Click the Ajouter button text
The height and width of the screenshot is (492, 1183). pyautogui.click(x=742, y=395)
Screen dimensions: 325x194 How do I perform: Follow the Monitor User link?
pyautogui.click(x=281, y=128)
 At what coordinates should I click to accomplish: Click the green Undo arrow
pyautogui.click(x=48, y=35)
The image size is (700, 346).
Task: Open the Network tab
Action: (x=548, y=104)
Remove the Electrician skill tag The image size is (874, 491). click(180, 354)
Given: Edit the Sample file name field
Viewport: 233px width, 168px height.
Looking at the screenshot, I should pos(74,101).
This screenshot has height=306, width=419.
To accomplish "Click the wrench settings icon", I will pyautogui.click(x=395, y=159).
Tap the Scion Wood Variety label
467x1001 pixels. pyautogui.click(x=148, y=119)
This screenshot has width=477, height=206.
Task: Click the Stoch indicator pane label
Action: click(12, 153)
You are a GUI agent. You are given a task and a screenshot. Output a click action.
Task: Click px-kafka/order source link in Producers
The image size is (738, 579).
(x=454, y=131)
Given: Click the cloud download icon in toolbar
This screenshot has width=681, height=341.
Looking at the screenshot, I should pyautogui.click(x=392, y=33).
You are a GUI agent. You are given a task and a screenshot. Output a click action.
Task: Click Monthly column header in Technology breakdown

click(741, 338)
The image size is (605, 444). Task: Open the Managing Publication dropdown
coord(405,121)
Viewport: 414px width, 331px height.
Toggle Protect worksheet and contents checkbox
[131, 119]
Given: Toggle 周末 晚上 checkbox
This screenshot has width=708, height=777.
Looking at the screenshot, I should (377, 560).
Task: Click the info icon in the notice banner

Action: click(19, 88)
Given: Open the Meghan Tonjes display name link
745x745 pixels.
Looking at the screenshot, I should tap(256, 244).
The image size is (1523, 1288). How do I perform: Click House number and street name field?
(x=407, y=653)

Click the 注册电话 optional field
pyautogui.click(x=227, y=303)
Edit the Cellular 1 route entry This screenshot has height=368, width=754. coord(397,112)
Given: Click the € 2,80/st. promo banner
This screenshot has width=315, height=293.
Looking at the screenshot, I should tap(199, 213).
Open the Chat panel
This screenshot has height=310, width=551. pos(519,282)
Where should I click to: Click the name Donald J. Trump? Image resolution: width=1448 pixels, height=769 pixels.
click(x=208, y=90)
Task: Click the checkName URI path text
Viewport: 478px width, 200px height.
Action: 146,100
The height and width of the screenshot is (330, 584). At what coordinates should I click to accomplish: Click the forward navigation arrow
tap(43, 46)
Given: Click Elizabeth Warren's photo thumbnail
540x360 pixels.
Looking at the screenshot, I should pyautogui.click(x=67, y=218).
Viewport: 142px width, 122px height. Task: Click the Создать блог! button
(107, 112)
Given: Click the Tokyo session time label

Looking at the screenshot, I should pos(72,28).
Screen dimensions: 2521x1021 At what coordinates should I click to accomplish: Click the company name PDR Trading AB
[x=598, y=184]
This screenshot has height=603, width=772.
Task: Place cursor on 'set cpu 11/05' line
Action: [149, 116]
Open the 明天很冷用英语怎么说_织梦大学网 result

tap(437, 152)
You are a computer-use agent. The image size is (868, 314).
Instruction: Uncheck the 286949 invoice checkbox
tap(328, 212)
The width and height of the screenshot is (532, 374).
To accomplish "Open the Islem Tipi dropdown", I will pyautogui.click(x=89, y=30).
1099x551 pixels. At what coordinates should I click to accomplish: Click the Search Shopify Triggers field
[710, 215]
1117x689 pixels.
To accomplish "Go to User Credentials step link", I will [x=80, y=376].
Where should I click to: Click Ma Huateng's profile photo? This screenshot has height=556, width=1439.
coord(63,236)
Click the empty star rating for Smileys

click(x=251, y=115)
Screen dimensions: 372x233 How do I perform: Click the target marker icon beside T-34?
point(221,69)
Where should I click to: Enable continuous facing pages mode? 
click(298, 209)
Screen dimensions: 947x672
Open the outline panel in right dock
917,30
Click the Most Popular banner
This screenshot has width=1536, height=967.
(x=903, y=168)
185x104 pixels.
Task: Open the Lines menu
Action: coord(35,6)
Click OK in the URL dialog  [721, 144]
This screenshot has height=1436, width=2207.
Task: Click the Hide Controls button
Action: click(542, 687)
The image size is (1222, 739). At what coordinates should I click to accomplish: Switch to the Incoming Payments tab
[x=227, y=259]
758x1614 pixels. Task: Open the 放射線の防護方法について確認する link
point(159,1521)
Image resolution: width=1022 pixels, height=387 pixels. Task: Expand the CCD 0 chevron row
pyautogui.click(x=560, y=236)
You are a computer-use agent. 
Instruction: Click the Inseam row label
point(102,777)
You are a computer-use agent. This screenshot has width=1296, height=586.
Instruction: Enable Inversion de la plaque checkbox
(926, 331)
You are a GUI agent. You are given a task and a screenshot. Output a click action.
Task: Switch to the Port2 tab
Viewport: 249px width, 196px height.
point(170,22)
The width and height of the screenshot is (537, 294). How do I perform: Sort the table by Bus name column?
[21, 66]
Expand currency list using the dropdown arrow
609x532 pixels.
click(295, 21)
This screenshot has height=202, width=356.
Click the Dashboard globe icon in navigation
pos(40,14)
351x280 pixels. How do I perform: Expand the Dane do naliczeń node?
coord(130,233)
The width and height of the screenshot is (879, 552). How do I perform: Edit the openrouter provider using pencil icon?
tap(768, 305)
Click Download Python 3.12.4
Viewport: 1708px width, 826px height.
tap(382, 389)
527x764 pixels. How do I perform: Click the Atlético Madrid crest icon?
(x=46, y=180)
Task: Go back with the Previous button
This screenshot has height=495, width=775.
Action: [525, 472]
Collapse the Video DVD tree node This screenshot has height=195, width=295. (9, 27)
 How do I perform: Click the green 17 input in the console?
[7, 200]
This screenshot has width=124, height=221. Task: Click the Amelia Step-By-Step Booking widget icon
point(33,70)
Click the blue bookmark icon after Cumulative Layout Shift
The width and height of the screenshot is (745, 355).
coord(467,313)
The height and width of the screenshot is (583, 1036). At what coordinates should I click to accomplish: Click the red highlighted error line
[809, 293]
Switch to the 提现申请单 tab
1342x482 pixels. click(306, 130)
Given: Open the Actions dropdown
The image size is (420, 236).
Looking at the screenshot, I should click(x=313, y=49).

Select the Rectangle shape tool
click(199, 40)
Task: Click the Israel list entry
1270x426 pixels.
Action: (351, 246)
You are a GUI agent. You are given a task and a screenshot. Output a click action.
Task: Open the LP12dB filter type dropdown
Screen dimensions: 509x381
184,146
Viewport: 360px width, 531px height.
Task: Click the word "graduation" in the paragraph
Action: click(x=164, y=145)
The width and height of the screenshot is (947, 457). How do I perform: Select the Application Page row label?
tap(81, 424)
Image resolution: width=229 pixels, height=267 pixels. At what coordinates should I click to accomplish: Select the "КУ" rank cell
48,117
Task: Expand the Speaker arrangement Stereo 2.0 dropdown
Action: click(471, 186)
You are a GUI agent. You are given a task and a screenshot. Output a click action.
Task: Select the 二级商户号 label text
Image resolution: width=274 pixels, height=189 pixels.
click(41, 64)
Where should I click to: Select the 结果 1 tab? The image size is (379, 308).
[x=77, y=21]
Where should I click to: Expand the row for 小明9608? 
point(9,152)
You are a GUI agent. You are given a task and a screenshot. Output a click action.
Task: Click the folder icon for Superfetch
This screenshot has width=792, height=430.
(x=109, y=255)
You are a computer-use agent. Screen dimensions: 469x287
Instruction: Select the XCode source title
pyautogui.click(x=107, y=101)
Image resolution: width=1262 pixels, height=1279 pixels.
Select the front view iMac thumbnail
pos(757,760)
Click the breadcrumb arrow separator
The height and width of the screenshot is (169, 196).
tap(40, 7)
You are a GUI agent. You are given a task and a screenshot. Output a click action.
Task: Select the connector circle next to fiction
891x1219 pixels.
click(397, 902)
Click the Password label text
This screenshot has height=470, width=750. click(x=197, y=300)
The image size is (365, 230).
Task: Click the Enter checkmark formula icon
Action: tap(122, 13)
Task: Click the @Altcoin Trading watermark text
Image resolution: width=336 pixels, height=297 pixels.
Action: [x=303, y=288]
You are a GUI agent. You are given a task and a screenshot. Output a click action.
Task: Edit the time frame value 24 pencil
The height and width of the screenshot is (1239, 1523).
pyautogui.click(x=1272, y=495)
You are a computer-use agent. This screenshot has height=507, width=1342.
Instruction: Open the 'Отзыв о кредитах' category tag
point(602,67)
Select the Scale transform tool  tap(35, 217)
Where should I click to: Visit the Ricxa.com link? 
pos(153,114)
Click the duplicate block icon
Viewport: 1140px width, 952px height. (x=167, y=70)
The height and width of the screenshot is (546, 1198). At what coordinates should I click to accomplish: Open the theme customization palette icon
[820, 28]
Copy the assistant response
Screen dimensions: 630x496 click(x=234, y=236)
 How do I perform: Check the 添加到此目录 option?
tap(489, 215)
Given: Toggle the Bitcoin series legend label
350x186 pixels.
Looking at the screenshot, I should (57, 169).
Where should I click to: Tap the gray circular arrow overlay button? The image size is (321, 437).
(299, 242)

## [CHALLENGE]
Rewrite the material from the line holding "The image size is (1523, 1288)." through the line holding "This screenshot has height=310, width=551.", inclusive, with "Chat panel" replaced by "Messages panel" and everything else left unchanged.

## [FINISHED TASK]
The image size is (1523, 1288). How do I perform: Click House number and street name field?
(x=407, y=653)

Click the 注册电话 optional field
pyautogui.click(x=227, y=303)
Edit the Cellular 1 route entry This screenshot has height=368, width=754. coord(397,112)
Given: Click the € 2,80/st. promo banner
This screenshot has width=315, height=293.
Looking at the screenshot, I should tap(199, 213).
Open the Messages panel
This screenshot has height=310, width=551. pos(519,282)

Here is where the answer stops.